Tiada yang lebih menyedihkan di saat menyaksikanmu terkapar pasrah tak berdaya. Dalam keengganan waktu bangkit hulu unggah keterpurukan, menyeimbangkan titian di tiap langkahmu.
Runut dalam daksa, tuturmu ditemani secangkir kopi, bermain pedati laksana murka. Jangan urung diri penuh lara, mengusung batin kian menjelma paksa. Beranda itu menjadi bayang di kala gerimis mengusik hawa gemeretak.

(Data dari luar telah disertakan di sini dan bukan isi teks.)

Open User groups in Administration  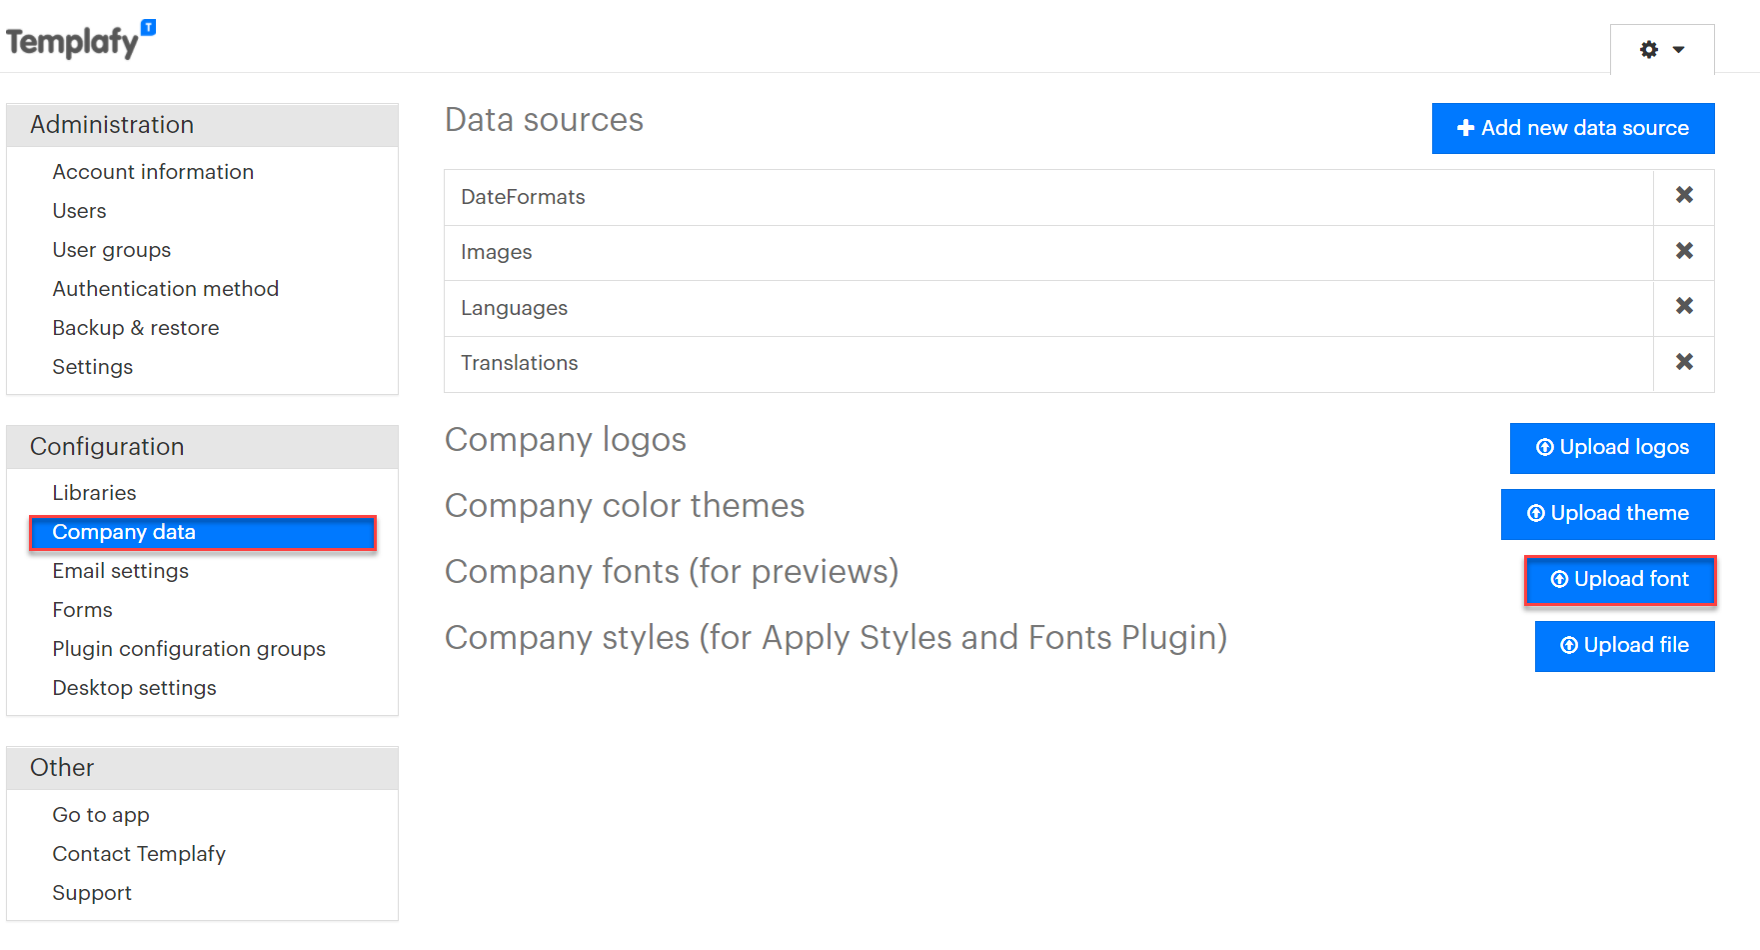111,250
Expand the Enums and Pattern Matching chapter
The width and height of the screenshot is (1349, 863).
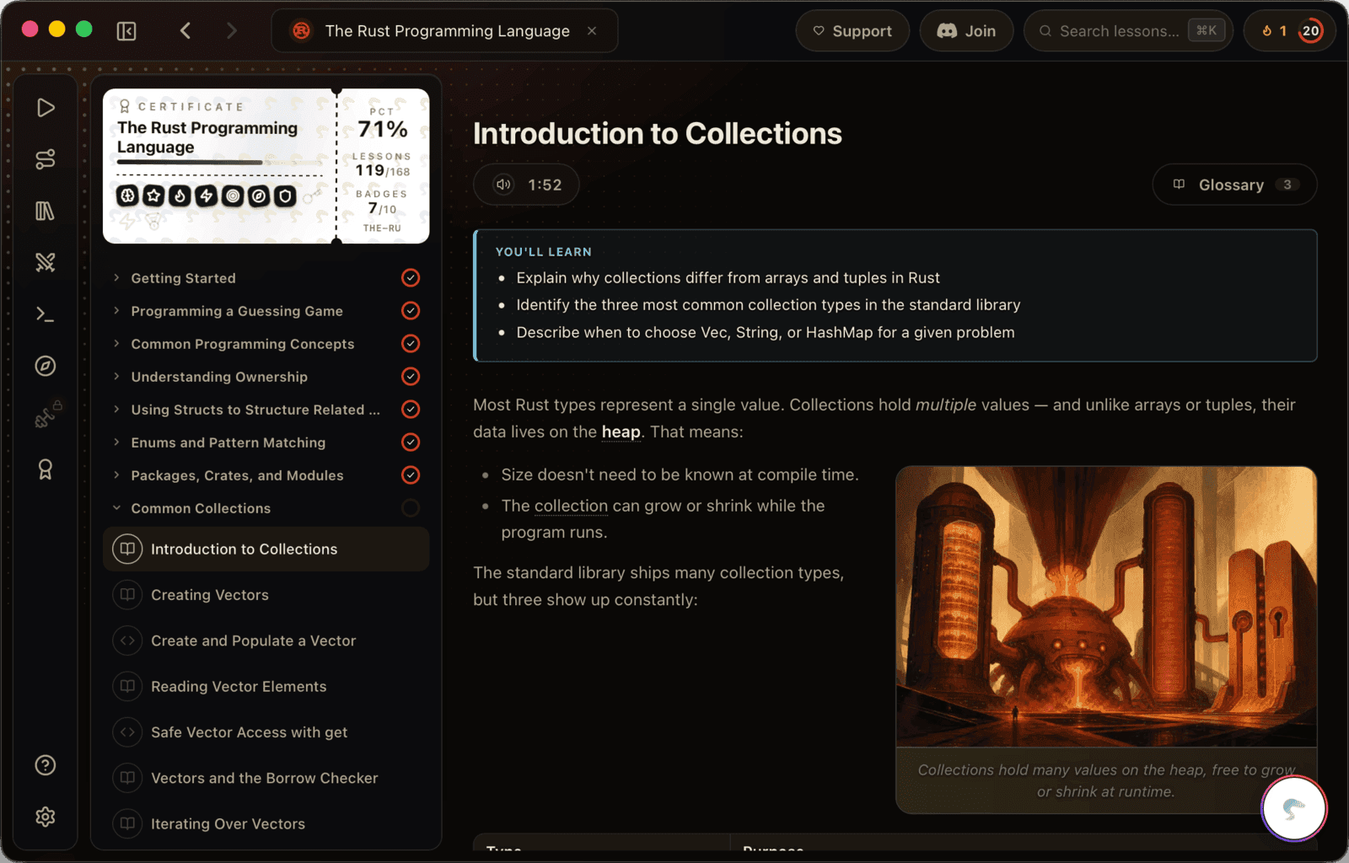click(228, 442)
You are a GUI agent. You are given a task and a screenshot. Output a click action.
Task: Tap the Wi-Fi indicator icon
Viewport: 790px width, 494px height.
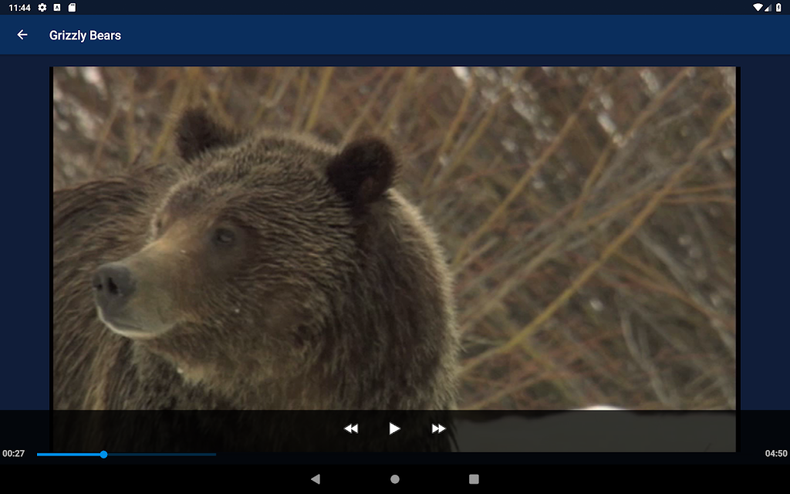coord(758,7)
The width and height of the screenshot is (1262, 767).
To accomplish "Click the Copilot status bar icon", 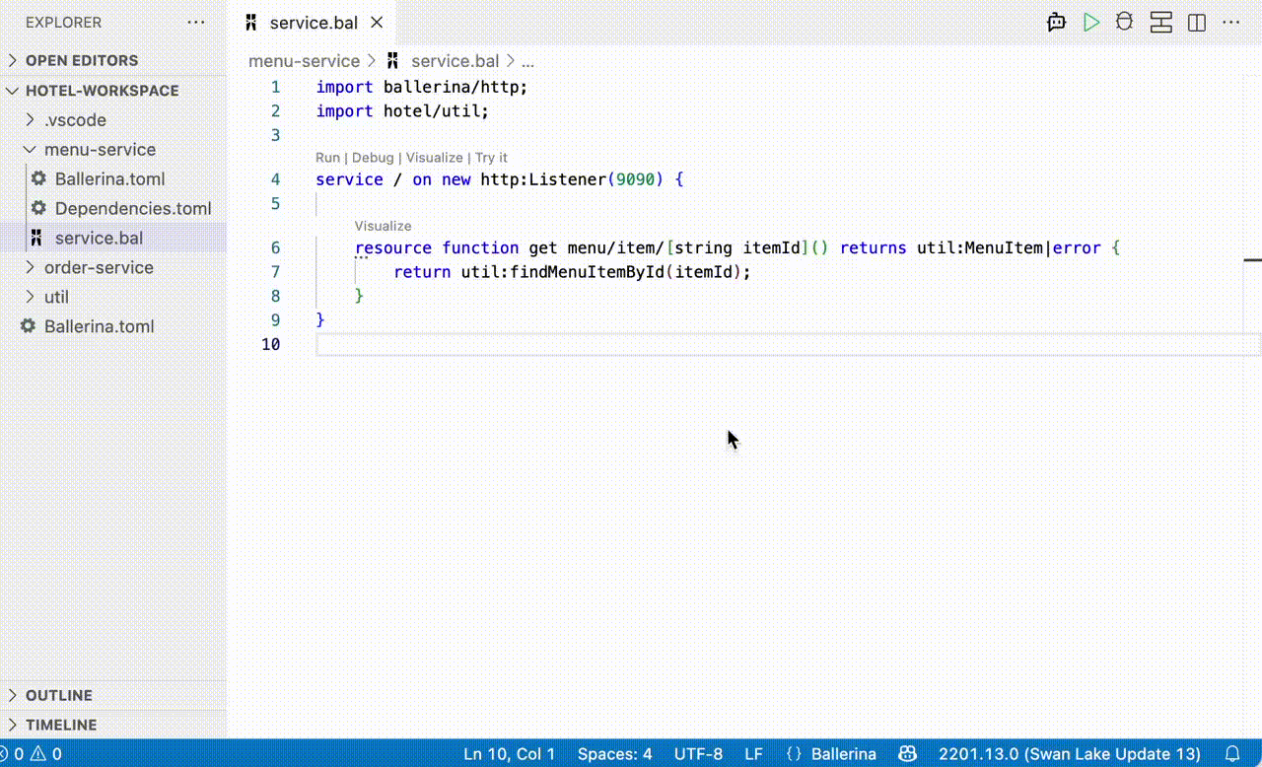I will coord(907,754).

Perjalanan panjang dengan simpulan teka-teki. Kisah manis terkadang mengundang konflik, riak kecil tak cukup luapkan tepian. Air mengalir menghempas bebatuan, begitu juga kamu yang frontal penuh intrik.
Intuisi seorang lelaki penyayang keras, melunak dan mengurung intensitas rindu. Siluet tentang kamu, bahasa tubuh dan aroma kepekatan masih menghidu. Tetaplah kokoh berdiri disini, menemani kisah dan perjalanan menembus putaran waktu.
Sandaran cinta, ungkapan karam masih lekat dalam pikiran. Kau genggam tiap ruas jemari menelusuri ujung kelentikan. Kau temui kebekuan tak senandung kala itu. Bongkahan baja mengeras penuh berkarat dan renjana usang.
Raga memucat dengan peluh dingin berpacu seirama dentang jam menatapmu tajam. Anila meniup ringan, hembusan cinta memperagakan kidung berkelindan. Menyatukan simpul rindu mengakar kuat tali temali.
Jangan memaksa diri mengungkap cerita tentangmu, biarlah mengurai bersama Anila dan eloknya pandangan langit sukar di definisikan. Bersiaplah menyambangi keputren putik labu siam, semakin mekar berwarna keemasan.
Rasa yang hilang bermuara, menata kisi-kisi. Dimana lagi kau temukan keindahan bersarang dalam atma ditepis jua.